Critical Image Synthesis:
Glitching the AI Imaginary

Thanks for attending the Glitching the AI Imaginary: Critical Image Synthesis workshop! This page contains a list of additional resources worth checking out, including some of the tools and readings we discussed. If you want to explore more you can also check out my free, online Critical Topics in AI Images course, or subscribe to my newsletter (cybernetic forests).

 

Resources

Tools

Use these tools thoughtfully! They are not listed because they’re particularly ethical but because they offer useful control to the artist to find new workflows beyond the prompt-and-response format.

  • Image generation: ComfyUI is an open-source tool suite that you can run in Google Collab or through a paid browser app called RunComfy. It allows you to use a variety of open-source models and customize your own LORAs to fine-tune them. Most derive from Stable Diffusion, which is sourced from images taken from the web without consent. However, as more palatable models become available, they can be used in the Comfy pipeline simply through a checklist. Let’s hope someone makes them.

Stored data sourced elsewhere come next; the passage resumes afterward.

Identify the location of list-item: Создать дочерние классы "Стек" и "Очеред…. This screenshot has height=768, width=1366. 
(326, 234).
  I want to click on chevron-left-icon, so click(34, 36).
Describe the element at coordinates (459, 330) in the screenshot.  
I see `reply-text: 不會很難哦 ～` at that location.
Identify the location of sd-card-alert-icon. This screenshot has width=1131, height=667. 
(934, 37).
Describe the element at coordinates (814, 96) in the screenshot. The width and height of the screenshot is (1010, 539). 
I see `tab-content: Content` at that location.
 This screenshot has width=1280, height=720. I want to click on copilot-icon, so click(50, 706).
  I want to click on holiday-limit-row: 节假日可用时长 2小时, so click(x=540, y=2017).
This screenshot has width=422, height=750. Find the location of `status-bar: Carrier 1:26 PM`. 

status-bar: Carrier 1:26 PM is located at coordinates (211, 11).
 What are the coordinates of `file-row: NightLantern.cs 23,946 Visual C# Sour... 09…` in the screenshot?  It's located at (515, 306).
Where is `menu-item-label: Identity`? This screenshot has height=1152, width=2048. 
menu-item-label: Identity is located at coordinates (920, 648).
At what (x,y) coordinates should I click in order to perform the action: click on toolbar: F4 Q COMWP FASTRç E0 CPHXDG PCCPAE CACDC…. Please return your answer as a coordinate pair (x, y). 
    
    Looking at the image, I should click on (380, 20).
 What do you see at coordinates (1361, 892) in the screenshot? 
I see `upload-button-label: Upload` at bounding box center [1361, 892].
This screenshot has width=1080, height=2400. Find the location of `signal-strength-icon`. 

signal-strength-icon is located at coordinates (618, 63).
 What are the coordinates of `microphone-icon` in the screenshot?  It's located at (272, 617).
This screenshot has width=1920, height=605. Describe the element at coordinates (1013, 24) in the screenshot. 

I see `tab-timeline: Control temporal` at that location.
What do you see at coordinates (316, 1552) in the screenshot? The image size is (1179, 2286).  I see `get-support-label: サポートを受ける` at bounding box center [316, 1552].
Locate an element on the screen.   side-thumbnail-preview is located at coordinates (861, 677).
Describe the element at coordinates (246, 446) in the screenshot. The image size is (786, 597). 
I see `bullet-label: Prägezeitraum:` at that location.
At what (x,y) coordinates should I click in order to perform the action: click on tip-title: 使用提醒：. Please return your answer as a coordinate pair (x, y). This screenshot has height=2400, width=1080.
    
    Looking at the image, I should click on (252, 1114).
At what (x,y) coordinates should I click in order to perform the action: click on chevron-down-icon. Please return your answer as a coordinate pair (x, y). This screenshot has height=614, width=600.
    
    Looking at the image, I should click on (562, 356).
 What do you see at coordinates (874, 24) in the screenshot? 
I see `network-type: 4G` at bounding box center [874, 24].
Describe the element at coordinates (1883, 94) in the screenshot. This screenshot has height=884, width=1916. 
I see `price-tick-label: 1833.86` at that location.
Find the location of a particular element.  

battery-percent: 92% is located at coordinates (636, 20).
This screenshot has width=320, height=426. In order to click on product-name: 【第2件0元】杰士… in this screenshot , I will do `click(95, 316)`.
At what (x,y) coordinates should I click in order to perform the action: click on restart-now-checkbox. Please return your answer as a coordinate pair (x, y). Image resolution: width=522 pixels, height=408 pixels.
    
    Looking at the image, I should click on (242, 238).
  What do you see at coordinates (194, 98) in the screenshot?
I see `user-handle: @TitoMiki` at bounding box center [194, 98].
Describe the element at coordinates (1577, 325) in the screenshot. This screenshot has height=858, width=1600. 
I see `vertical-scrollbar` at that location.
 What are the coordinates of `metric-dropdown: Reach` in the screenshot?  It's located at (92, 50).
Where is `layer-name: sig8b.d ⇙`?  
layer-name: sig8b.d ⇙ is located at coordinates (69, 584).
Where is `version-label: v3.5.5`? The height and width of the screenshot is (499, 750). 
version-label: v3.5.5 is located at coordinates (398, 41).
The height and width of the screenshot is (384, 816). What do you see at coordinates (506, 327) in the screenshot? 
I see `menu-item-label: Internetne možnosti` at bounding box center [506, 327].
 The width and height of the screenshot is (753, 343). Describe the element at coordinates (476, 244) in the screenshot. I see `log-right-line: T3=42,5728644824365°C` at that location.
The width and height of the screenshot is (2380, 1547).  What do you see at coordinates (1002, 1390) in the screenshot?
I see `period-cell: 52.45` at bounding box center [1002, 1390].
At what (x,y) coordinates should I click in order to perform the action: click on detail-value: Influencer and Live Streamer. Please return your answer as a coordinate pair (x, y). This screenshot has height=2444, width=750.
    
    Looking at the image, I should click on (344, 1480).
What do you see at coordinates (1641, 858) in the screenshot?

  • Sound Generation: The data sourcing on every sound and music generation platform is dubious. Proceed with caution. Most of my noise experiments were done through UDIO, which allows you to access training data directly. That means you can experiment with the model in ways you can’t with other companies, which sort your prompts into more easily recognizable genres. UDIO also allows access to quite powerful parameters in advanced mode.

  • Video Generation: Runway’s GEN-3 models are accessible, though control is somewhat limited. Runway remains ethically dubious in its data sourcing, but its platforms have been oriented toward digital artists and they offer a variety of additional AI tools for experimentation.

  • Data Sourcing: No perfectly trained AI model for images, sound, or video exists. Spawning’s Source Plus is an exciting project built with artists Holly Herndon and Matt Dryhurst that aims to create more ethical, transparent datasets and potentially even a royalties system for artists who share their data on their terms. Worth keeping an eye on.

More Workshops!

  • For in-depth image synthesis workshops from a technical, hands-on perspective, you can’t beat Derrick Schultz. If there’s an open class coming up, take it! (Link)

  • If you’re more into the hacking of physical objects, one of the best intros to electronics hacking courses you can take are from Dogbotic Labs, online but based in Berkeley, CA.

More Questions?

  • You can send me an email anytime you want to chat. Just use the contact form.


Readings

Critical Image Synthesis was coined by UK academic Richard Carter to describe the process of using generative AI as an interrogator rather than a producer: that is, how to use the tools to discover and reveal biases, system infrastructure, and cultural logics that become embedded into the system.

That paper cites my paper, How to Read an AI Image, which is an introduction to examining and understanding AI-generated images more clearly.

In terms of theory and “the unimagining of AI,” I would point you to my essay in Tech Policy Press, Challenging the Myths of Generative AI. It discusses some of my thinking about the “AI imaginary,” why these myths are pervasive, and why artists ought to challenge them.